|Carbon monoxide close call leaves couple thankful|
|Written by Chris Lee|
|Tuesday, 27 March 2012 20:09|
“I guess it’s not our time.” “God’s not finished with us yet.”
The plants in the house were dying, they were waking up with no energy, they had headaches and no motivation. What’s going on?
Gordon and Beth Penfold of Holyoke had been living in a home filled with carbon monoxide for ... well, they don’t know how long.
The couple spent the majority of the first three months of this year not feeling right. Gordon and Beth both said they were without energy and were experiencing on-again and off-again headaches. They thought they needed to buy a new bed.
They had each had the flu before Christmas. A houseful of family over the Christmas holiday brought some sniffles and colds, so the Penfolds thought maybe they were seeing the effects from lingering germs.
One day in January, the leaves of a plant on the dining room table just fell off. “I was looking for bugs,” Beth said, not knowing why her plants were all dying.
“We were tired,” Gordon said. “There was no gas in the tank to get us going.” They both seemed to be dragging the minute they woke up each day. Beth said it even took forever to clean the house.
Gordon said there were a select few times when he thought he could smell fumes, even though carbon monoxide is odorless. After repeated checks of the furnace, Gordon gave up and called Sullivan’s Appliance Thursday, March 15. They suggested he purchase a carbon monoxide detector. When he got home later that day, Gordon plugged the detector in. The instructions said it would take about an hour for it to begin working.
Within 10 minutes, the detector began chirping. Gordon immediately called the gas company which warned the couple to leave the house.
Upon arrival, the gas employee’s sensor immediately went off. Before leaving the house, the Penfolds had opened the windows. When the level was checked, the home registered around 50-60 parts per million (ppm) upstairs and 185 ppm downstairs.
Following a close call with a house full of carbon
The Penfolds were told they could have a maximum exposure of 50 minutes at the levels inside the house. “Well, we’ve been living in the house,” Gordon questioned.
The culprit in the Penfolds’ home turned out to not be the furnace but the 20-year-old hot water heater.
The hot water line running to the water heater had a little tiny leak in it. Water began to drip on to the top of the water heater which caused it to rust.
Gordon said there was a little pressure on the vent pipe and when the top rusted, the pipe shifted just enough to let fumes run into the house.
Gordon said the room isn’t lit very well which is probably why he never even noticed the rusting top.
“It’s a silent killer,” Gordon said. “We had no idea.”
The couple has one piece of advice. “Get a detector. Get more than one,” Beth said.
Beth said she was recently with a group of friends and out of the four of them, only one person had a carbon monoxide detector.
After replacing the hot water heater and airing out the house, the couple is waking up feeling better. A simple $30 purchase probably saved their lives on that Thursday.
Carbon monoxide (CO), also called carbonous oxide, is a colorless, odorless and tasteless gas that is slightly lighter than air. It is produced by the incomplete burning of various fuels including coal, wood, charcoal, oil, kerosene, propane and natural gas. Products and equipment powered by internal combustion engines such as portable generators, cars, lawn mowers and power washers also produce CO.
It can be toxic to humans and animals when encountered in higher concentrations, although it is also produced in normal animal metabolism in low quantities, and is thought to have some normal biological functions.

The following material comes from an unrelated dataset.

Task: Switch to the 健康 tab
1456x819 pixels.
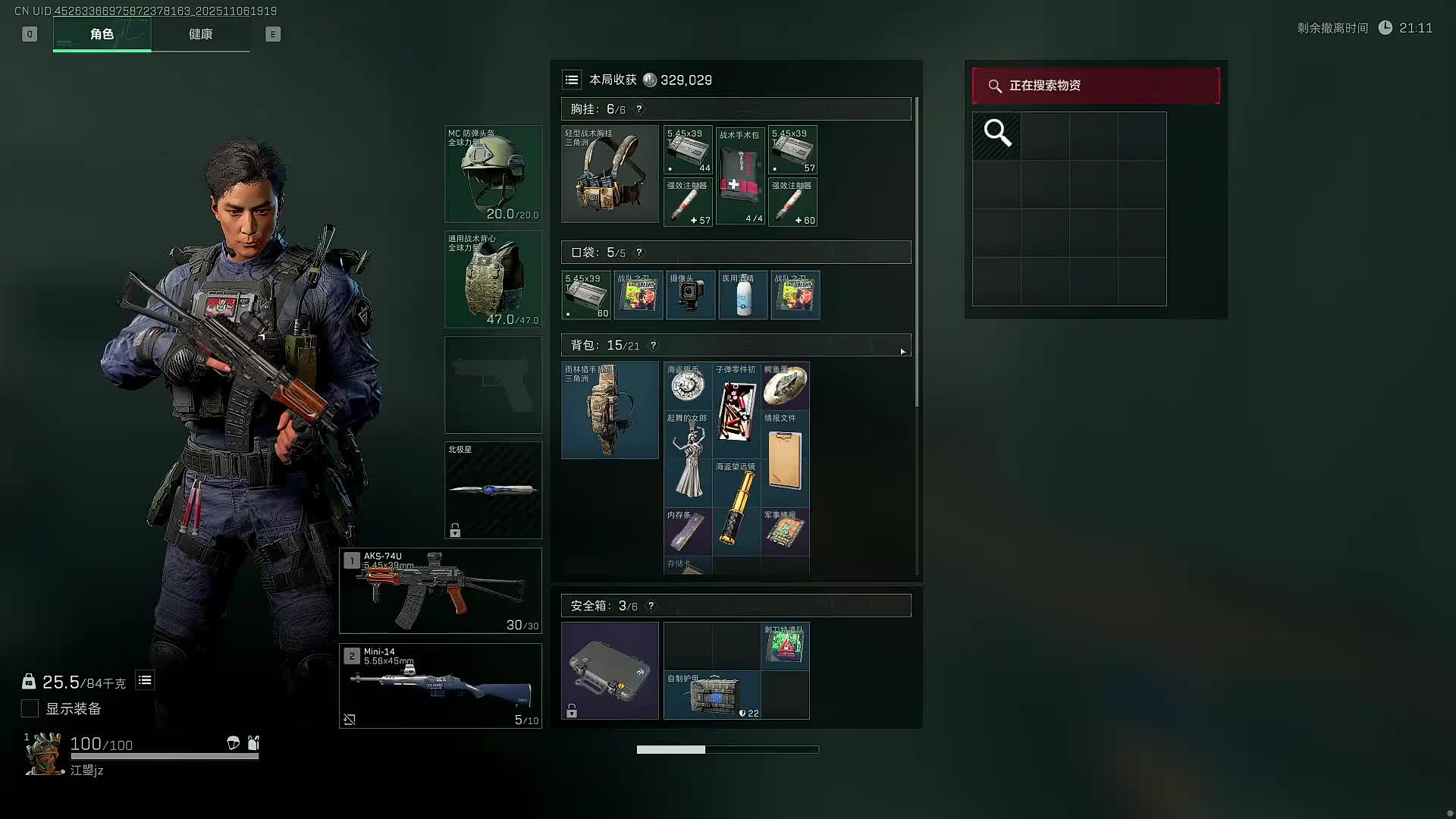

Carbon monoxide poisoning is the most common type of fatal air poisoning in many countries. It combines with hemoglobin to produce carboxyhemoglobin, which is ineffective for delivering oxygen to bodily tissues.
The most common symptoms of carbon monoxide poisoning may resemble other types of poisonings and infections including symptoms such as headache, nausea, vomiting, dizziness, fatigue and a feeling of weakness. Affected families often believe they are victims of food poisoning. Infants may be irritable and feed poorly. Neurological signs include confusion, disorientation, visual disturbance, syncope and seizures.
The Penfolds said they had the signs of medium exposure. Their symptoms included headache, drowsiness, confusion and increased heart rate.
The health effects of CO depend on the CO concentration and length of exposure, as well as each individual’s health condition. Most people will not experience any symptoms from prolonged exposure to CO levels of approximately 1-70 ppm, but some heart patients might experience an increase in chest pain.
As CO levels increase and remain above 70 ppm, symptoms become more noticeable and can include headache, fatigue and nausea. At sustained CO concentrations above 150-200 ppm, disorientation, unconsciousness and death are possible.
A few years ago, a law was passed that any rental or any home sold in Colorado has to have a working carbon monoxide detector within 15 feet of every bedroom. This law came after entire families died as a result of carbon monoxide in the home.